Lawsuits challenging the act are pending in courts across the country. The American Farm Bureau filed a friend-of-the-court brief opposing the law. Farm Bureau President Zippy Duvall said he hoped Congress will take a cue from Mazzant’s ruling.

“Farm Bureau has long fought against the mandated disclosure of farmers’ private business information to the federal government in a number of different scenarios,” Duvall said in a statement.

The act requires millions of farmers and ranchers to file complex paperwork under the threat of severe fines and jail time, National Cattlemen’s Beef Association executive director of government affairs Kent Bacus said.

“Across the country, cattle producers are relieved that this mandate is on hold while the law is being considered by the courts,” he said in a statement.

So far, courts have split on the act’s constitutionality. Mazzant and a judge in Alabama earlier this year ruled the act unlawful, while judges in Oregon and Virginia upheld it. Mazzant was the first to issue a nationwide injunction.

Mazzant, appointed to the federal bench by Barack Obama, ruled there was nothing in the Constitution that allowed Congress to compel corporations to turn over personal information.
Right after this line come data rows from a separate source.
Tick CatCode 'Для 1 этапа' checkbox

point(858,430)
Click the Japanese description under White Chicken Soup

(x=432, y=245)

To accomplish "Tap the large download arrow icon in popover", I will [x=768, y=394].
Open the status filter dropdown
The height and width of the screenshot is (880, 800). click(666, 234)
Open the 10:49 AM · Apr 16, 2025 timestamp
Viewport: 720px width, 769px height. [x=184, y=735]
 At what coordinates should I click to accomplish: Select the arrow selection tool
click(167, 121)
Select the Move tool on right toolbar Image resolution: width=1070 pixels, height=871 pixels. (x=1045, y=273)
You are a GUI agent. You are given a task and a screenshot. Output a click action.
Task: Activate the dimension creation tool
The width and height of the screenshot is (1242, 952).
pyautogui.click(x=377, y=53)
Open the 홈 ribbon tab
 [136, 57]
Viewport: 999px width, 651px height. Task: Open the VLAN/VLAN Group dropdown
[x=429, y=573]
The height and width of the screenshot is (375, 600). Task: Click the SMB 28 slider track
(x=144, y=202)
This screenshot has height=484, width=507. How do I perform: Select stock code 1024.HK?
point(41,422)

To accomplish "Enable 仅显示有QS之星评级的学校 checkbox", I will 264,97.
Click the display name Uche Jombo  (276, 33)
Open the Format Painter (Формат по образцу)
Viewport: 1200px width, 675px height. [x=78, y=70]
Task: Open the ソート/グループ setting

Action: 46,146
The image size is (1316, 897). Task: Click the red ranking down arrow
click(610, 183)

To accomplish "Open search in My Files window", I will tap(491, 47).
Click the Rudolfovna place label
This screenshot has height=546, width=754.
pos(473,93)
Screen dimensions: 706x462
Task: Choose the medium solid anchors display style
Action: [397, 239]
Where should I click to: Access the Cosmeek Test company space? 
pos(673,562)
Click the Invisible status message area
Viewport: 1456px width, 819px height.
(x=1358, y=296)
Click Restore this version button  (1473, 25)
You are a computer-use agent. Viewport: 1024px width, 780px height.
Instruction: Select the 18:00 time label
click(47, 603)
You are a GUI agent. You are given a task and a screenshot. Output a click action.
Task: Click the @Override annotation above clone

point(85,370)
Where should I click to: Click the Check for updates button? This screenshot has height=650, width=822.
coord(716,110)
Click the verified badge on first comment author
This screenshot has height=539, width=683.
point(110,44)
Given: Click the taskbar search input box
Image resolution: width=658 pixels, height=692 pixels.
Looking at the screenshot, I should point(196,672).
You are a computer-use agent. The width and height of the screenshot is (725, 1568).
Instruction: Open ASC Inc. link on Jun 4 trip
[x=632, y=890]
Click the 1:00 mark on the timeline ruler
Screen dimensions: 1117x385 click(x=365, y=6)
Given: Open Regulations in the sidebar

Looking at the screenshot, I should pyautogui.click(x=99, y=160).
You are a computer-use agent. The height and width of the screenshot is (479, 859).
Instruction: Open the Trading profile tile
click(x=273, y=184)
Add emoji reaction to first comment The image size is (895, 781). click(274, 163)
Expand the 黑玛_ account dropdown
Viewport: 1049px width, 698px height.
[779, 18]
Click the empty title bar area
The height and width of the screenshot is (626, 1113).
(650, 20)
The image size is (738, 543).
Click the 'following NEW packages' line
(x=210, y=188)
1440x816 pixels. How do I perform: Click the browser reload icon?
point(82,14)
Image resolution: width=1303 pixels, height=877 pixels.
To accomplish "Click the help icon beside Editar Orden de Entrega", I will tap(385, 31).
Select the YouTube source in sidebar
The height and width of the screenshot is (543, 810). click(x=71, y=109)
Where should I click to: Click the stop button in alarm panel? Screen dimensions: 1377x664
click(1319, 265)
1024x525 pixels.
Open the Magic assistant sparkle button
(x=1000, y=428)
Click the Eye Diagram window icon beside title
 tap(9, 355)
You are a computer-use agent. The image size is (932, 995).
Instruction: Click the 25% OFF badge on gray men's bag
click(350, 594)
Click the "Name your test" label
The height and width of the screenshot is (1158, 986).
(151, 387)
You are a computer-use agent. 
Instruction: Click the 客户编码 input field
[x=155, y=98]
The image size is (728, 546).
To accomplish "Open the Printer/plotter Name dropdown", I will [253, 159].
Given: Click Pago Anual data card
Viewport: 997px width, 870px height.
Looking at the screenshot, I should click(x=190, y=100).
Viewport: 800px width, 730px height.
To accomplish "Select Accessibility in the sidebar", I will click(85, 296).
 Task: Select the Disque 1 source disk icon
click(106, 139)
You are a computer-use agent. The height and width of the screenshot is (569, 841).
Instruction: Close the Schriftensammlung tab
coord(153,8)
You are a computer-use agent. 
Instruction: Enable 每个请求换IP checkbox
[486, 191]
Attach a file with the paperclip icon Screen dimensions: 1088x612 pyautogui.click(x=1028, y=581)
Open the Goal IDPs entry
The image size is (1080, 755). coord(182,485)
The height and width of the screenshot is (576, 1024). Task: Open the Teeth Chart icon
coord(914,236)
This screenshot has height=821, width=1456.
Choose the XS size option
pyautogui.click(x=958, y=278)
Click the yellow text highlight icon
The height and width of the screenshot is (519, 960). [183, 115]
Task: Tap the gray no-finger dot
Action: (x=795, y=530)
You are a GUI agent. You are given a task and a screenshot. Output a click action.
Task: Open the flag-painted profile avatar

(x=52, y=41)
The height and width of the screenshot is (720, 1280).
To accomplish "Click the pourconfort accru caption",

The judge rejected arguments the law is necessary to regulate commerce, foreign affairs or tax collections. The act is a law enforcement tool triggered by an entity registering with a state, Mazzant said.

While government can regulate activities, it can’t regulate a corporation for just “existing,” he said. Mazzant did not address whether the law violates civil liberties.

U.S. attorneys appealed the Alabama ruling to the 11th Circuit. The law also has been pushed up to the 9th Circuit. If circuit courts disagree, the U.S. Supreme Court will have at least one reason to take up the case.

In the comments to the 11th Circuit, U.S. Attorney Steven Hazel said Mazzant was wrong to conclude the law doesn’t regulate any activity. The law regulates businesses that engage in commercial activities, Hazel stated.

The Texas plaintiffs also didn’t show the law was unconstitutional in all the ways it could be applied, according to Hazel.